■ **Brief**: This exercise asks for every line of the material that includes the word "each".

■ **Data section**:
◇ ◇ ◇

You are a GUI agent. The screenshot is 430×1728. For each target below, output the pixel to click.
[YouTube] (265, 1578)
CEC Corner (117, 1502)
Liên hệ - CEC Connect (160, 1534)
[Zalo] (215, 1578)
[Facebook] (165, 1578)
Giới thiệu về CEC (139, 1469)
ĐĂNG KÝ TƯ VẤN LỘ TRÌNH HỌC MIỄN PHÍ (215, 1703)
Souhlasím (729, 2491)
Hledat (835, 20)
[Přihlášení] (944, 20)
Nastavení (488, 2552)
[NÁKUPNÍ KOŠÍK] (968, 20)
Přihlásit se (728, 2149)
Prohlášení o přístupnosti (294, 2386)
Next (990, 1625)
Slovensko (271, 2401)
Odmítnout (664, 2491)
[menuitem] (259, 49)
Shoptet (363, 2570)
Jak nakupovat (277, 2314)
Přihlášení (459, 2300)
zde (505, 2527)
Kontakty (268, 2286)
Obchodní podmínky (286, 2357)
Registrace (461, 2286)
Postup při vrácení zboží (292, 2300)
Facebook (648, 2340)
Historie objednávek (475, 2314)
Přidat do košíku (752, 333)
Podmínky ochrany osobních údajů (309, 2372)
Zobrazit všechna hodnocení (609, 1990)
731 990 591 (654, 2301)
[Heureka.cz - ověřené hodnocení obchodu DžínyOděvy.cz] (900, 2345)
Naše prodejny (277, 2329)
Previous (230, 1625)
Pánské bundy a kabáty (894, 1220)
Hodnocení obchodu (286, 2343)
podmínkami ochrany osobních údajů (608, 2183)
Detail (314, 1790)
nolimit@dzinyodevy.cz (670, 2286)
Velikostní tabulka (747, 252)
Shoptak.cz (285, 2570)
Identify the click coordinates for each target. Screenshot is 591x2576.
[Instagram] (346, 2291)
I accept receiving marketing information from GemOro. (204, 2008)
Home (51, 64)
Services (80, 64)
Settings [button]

◇ ◇ ◇

■ **Task solution**:
You are a GUI agent. The screenshot is 430×1728. For each target below, output the pixel to click.
Identify the click coordinates for each target. Screenshot is 591x2576.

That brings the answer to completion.